What to work on: Go through the listing below from its first line and repeat each line exactly, ending at the line containing "Given: Open the 1-500 page size dropdown" and including it.

Records:
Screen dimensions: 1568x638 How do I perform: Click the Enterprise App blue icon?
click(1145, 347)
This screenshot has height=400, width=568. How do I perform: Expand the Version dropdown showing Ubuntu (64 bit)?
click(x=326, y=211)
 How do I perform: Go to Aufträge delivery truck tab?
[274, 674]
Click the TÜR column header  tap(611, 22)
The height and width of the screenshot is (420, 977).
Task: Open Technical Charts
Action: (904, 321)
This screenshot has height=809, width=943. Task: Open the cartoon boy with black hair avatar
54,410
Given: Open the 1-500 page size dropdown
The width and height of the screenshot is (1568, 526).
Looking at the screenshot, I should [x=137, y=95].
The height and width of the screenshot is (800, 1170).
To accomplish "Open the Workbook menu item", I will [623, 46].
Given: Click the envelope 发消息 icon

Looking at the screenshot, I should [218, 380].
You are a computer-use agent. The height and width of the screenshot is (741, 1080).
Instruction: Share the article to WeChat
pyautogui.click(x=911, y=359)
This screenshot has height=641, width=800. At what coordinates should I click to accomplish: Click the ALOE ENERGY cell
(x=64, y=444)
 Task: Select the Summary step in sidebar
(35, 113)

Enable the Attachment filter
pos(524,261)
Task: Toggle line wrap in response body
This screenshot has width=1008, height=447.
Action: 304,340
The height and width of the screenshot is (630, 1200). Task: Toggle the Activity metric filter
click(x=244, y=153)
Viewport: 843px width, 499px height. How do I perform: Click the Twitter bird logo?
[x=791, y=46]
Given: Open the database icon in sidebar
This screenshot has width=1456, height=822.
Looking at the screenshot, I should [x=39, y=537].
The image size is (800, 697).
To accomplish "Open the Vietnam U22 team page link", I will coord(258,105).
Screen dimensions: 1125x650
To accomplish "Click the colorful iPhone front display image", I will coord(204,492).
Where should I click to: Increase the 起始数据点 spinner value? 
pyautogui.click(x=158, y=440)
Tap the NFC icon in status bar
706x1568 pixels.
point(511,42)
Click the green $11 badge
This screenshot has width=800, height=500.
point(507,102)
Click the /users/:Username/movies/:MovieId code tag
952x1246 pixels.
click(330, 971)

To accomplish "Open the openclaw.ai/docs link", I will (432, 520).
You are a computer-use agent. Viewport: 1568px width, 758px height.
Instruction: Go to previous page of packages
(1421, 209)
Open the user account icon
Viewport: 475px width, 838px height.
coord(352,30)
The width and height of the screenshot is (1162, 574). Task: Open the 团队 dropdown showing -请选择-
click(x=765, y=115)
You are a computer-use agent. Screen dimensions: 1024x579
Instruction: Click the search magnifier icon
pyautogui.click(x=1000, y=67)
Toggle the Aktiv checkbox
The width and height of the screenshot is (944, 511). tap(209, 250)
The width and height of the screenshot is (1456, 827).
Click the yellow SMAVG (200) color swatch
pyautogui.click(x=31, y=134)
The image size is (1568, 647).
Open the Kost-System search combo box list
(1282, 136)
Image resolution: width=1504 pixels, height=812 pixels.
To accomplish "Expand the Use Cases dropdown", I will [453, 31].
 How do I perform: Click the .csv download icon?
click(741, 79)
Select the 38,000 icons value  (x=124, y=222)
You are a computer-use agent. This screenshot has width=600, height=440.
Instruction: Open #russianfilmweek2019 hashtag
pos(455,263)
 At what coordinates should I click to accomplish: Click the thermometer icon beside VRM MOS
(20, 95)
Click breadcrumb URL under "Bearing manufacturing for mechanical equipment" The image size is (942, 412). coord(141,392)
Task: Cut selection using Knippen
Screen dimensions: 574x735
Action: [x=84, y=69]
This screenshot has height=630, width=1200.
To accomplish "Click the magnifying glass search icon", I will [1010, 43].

Written answer:
Screen dimensions: 1568x638 How do I perform: Click the Enterprise App blue icon?
click(1145, 347)
This screenshot has height=400, width=568. How do I perform: Expand the Version dropdown showing Ubuntu (64 bit)?
click(x=326, y=211)
 How do I perform: Go to Aufträge delivery truck tab?
[274, 674]
Click the TÜR column header  tap(611, 22)
The height and width of the screenshot is (420, 977).
Task: Open Technical Charts
Action: (904, 321)
This screenshot has height=809, width=943. Task: Open the cartoon boy with black hair avatar
54,410
Given: Open the 1-500 page size dropdown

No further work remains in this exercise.